While the lead boom has long since gone bust, the town’s appreciation and preservation of its history in recent decades have helped bolster the growth of another industry: tourism. Today, nearly a million visitors flock to Galena every year to revisit that rich history, enjoy its small-town charm, visit its popular wineries, stroll through its many boutiques, galleries, and antique shops, and explore the hilly terrain along the nearby Mississippi.

The most popular attraction is Galena’s well-preserved nineteenth-century architecture. Most of the town – including all of Main Street – is on the National Register of Historic Places. Towards the end of the 1800s, lead, once used in everything from ammunition to industrial pipes, was no longer used as frequently, and Galena declined. In many cases, buildings were simply left behind since locals didn’t have the money, or incentive, to demolish them. But in the 1960s, residents, along with an influx of Chicago artists, fueled a movement to preserve and revive the town.


Visitors today can explore architectural and historical highlights via trolley tours, walking tours, or through popping into any of several historic buildings that now serve as stores, inns, and museums.
Chief among them is the Ulysses S. Grant Home State Historic Site.

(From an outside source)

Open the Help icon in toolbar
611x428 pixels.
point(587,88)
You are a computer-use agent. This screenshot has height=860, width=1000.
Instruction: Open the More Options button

Grant arrived in Galena in 1860 to clerk in his father's leather-goods store. He lived here full-time for two brief years before leaving to fight in the Civil War. But when he returned a war hero and decorated general, the town elders presented him with a fully furnished Italianate house. Although he would soon leave for Washington, DC and serve two terms as president, his home has since been lovingly preserved.
The Galena & U. S. Grant Historical Museum is housed in another historic mansion, this one built in 1858. It contains several impressive exhibits on the history of the region and its people – including an authentic 1830s lead mine shaft discovered during construction of an addition to the museum.

During the most recent ice age, the area around Galena was spared by the same glaciers that flattened most of the Midwest. Geologists have dubbed it the “Driftless Area;” it is marked by deep river valleys, clear streams, and forested hillsides. It can be explored by hiking at the nearby Casper Bluff Land and Water Reserve, which is also home to several effigy mounds, or at the Mississippi Palisades State Park further south. Bird lovers will enjoy searching for bald eagles, white pelicans, white trumpeter swans, and more than 200 other bird species that call the region home.

Vacationers can also explore the great outdoors by jogging or biking along the Galena River Trail, by golfing at the Eagle Ridge Resort and Spa, or in the winter, by skiing or snowboarding at Chestnut Mountain. And although there may be taller mountains further afield, this Midwest destination has one thing they all lack: a bird’s-eye view of the mighty Mississippi.